Retype all of the entries precisely.

== == ==

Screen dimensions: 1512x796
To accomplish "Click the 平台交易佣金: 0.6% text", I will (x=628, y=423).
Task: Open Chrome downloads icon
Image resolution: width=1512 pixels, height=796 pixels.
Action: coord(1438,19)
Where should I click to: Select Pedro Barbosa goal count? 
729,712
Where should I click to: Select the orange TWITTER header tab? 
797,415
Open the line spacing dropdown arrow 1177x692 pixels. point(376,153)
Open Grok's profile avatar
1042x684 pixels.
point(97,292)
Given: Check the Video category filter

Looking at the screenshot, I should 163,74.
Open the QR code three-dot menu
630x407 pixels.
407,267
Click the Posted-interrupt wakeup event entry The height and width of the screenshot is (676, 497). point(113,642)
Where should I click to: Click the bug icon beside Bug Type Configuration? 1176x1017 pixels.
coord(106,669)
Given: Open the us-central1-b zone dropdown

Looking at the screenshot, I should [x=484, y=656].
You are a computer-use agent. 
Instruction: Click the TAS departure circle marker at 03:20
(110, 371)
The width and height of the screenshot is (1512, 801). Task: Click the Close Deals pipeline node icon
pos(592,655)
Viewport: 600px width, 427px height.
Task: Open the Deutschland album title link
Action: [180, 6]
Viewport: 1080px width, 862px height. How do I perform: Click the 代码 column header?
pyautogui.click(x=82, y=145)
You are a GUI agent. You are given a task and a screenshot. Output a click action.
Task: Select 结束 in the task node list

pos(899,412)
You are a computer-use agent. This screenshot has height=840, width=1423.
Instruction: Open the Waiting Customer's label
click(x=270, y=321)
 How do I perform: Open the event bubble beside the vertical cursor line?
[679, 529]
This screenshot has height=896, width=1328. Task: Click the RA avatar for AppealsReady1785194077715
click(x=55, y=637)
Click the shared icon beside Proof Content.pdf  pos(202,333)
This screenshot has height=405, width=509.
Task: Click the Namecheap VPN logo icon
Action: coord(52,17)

== == ==

(Answer for this exercise):
Screen dimensions: 1512x796
To accomplish "Click the 平台交易佣金: 0.6% text", I will (x=628, y=423).
Task: Open Chrome downloads icon
Image resolution: width=1512 pixels, height=796 pixels.
Action: coord(1438,19)
Where should I click to: Select Pedro Barbosa goal count? 
729,712
Where should I click to: Select the orange TWITTER header tab? 
797,415
Open the line spacing dropdown arrow 1177x692 pixels. point(376,153)
Open Grok's profile avatar
1042x684 pixels.
point(97,292)
Given: Check the Video category filter

Looking at the screenshot, I should 163,74.
Open the QR code three-dot menu
630x407 pixels.
407,267
Click the Posted-interrupt wakeup event entry The height and width of the screenshot is (676, 497). point(113,642)
Where should I click to: Click the bug icon beside Bug Type Configuration? 1176x1017 pixels.
coord(106,669)
Given: Open the us-central1-b zone dropdown

Looking at the screenshot, I should [x=484, y=656].
You are a computer-use agent. 
Instruction: Click the TAS departure circle marker at 03:20
(110, 371)
The width and height of the screenshot is (1512, 801). Task: Click the Close Deals pipeline node icon
pos(592,655)
Viewport: 600px width, 427px height.
Task: Open the Deutschland album title link
Action: [180, 6]
Viewport: 1080px width, 862px height. How do I perform: Click the 代码 column header?
pyautogui.click(x=82, y=145)
You are a GUI agent. You are given a task and a screenshot. Output a click action.
Task: Select 结束 in the task node list

pos(899,412)
You are a computer-use agent. This screenshot has height=840, width=1423.
Instruction: Open the Waiting Customer's label
click(x=270, y=321)
 How do I perform: Open the event bubble beside the vertical cursor line?
[679, 529]
This screenshot has height=896, width=1328. Task: Click the RA avatar for AppealsReady1785194077715
click(x=55, y=637)
Click the shared icon beside Proof Content.pdf  pos(202,333)
This screenshot has height=405, width=509.
Task: Click the Namecheap VPN logo icon
Action: coord(52,17)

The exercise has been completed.